• _WORK REQUIRED_
Nothing but an exact copy is wanted: the line with "Task: Close package.json in open editors list" and each line after it in the data below, last line included.

• _Stored items from a collection_
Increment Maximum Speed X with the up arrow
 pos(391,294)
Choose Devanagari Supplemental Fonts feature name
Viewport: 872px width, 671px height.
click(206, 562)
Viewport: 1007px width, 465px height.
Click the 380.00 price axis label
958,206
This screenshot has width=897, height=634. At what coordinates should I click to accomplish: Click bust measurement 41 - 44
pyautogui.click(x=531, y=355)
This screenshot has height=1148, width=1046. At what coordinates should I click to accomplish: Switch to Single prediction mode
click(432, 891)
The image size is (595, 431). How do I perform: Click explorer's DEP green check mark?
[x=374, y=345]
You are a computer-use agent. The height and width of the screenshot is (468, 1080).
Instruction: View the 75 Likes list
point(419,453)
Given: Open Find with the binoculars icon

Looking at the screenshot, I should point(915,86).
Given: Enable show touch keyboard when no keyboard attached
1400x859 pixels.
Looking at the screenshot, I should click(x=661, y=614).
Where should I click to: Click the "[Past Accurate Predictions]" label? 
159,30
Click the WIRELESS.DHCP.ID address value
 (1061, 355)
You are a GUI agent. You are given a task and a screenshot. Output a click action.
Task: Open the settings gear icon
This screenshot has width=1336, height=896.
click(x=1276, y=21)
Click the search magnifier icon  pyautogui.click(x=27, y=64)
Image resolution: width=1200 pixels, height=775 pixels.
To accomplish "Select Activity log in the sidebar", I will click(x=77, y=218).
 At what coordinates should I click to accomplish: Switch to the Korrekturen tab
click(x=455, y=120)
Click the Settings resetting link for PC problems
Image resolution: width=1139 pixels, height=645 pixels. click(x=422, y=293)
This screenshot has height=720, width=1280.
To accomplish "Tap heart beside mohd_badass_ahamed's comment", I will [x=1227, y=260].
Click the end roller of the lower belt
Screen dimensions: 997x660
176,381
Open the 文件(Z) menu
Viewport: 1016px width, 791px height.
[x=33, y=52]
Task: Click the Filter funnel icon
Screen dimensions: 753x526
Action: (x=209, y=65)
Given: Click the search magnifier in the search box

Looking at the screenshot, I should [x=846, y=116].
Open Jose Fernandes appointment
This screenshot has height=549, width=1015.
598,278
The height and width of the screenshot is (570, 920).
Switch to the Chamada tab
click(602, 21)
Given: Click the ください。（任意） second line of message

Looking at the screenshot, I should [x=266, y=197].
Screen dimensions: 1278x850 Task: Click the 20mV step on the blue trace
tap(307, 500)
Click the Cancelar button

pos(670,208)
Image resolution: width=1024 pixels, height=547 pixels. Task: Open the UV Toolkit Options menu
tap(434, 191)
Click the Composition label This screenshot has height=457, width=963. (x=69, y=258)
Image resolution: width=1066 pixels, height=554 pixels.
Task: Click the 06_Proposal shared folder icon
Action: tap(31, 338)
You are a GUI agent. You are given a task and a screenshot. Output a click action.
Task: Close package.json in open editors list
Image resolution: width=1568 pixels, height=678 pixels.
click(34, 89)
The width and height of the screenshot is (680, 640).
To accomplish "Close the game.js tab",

• _YOUR SOLUTION_
Task: Close package.json in open editors list
Image resolution: width=1568 pixels, height=678 pixels.
click(34, 89)
The width and height of the screenshot is (680, 640).
To accomplish "Close the game.js tab",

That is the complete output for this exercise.